PLEASE PERSONALIZE THIS OP-ED with stories and examples from your community. Cut and paste to use it in a variety of ways – as a letter to the editor, blogpost, social media posting, or message to elected officials. And remember to send it to Arts Wisconsin (firstname.lastname@example.org) so we have it on file. Thanks for your good advocacy.
CELEBRATE CREATIVE ECONOMY WEEK AND HELP SUSTAIN WISCONSIN’S CREATIVE SECTOR
In these rapidly changing times, creativity, innovation, imagination and entrepreneurship are the hallmarks of the new economy, in Wisconsin and around the world. That means that investment in the arts and creativity is critical to economic, educational and civic success.
Arts Wisconsin and the League of Wisconsin Municipalities are celebrating the fourth annual Creative Economy Week, May 11-18, to show off the power, impact and benefits of the arts, creativity and culture in Wisconsin and all of its communities. We’ll celebrate with government proclamations, a focus on Wisconsin’s museums, and events.
Here are just a few reasons why investment in the arts, creativity and education is critically important to Wisconsin’s local and statewide success:
- Arts and cultural experiences account for a significant number of small businesses that help stimulate the economy through tourism and neighborhood development, as well as creating community assets that improve quality of life measures that businesses and their employee’s value. This in turn helps to incubate and grow additional businesses, broadens the tax base, and attracts tourists.
- The nonprofit arts and cultural sector in Wisconsin generates $637 million in economic activity, $65 million in local and state revenue, $479 million in resident income. Creative development is evident and growing in your district and every corner of the state.

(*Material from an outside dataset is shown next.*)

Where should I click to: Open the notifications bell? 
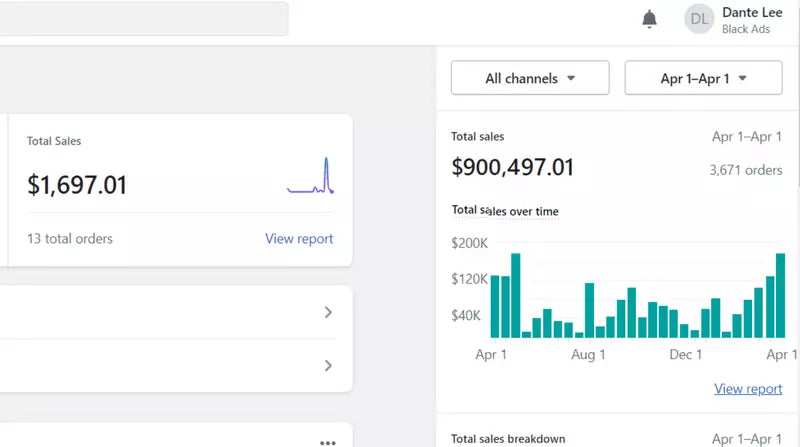[x=649, y=19]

- According to Dun & Bradstreet, Wisconsin’s creative sector currently encompasses over 9,500 businesses and employs nearly 44,000 people in full-time jobs – mostly with small, entrepreneurial for profit and nonprofit companies. There’s great potential for growth in sustainable, community-based jobs and businesses in this sector.
- The U.S. Bureau of Economic Analysis (BEA) and the National Endowment for the Arts (NEA) have recently determined that $804 billion of current-dollar GDP in 2012 was attributable to arts and culture. The Arts and Cultural Production Satellite Account is the first federal effort to provide in-depth analysis of the arts and cultural sector’s contributions to current-dollar gross domestic product (GDP) as a measure of the final dollar value of all goods and services produced in the United States.

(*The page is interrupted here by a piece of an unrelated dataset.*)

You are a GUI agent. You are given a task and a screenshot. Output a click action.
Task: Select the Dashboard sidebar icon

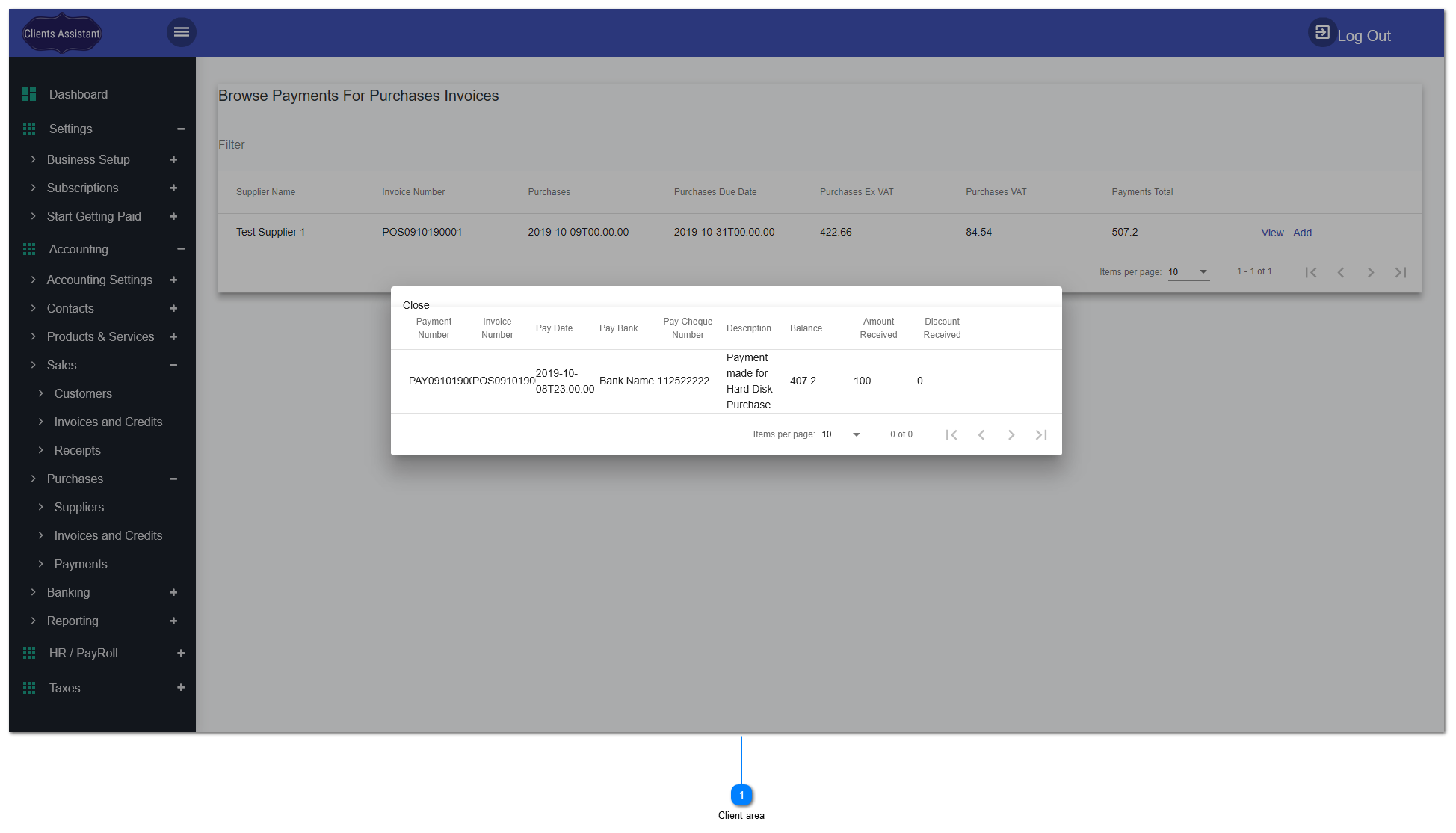(x=29, y=94)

To succeed in the creative economy takes a sense of common purpose and goals, persistence, planning combined with flexibility, big-picture thinking, a can-do attitude, and the ability to admit and learn from challenges and celebrate big and small successes. Communities need to focus on coordinated, pro-active development strategies that capitalize on and invest in community assets for pathways to growth and stability.
Investment in the arts and creativity is Wisconsin’s ticket to economic, educational and civic success in the 21st century. Let’s celebrate Wisconsin’s creative economy during Creative Economy Week and every week. We’re living in a time full of opportunity. Wisconsin has all the assets it needs to succeed in the 21st century economy. Increasing our focus on creative economy development will help Wisconsin’s communities compete in the global economy, educate our children, engage residents, and to develop, attract and retain entrepreneurs and a high skilled work force through healthy, vibrant communities where people want to live, work, learn, and play.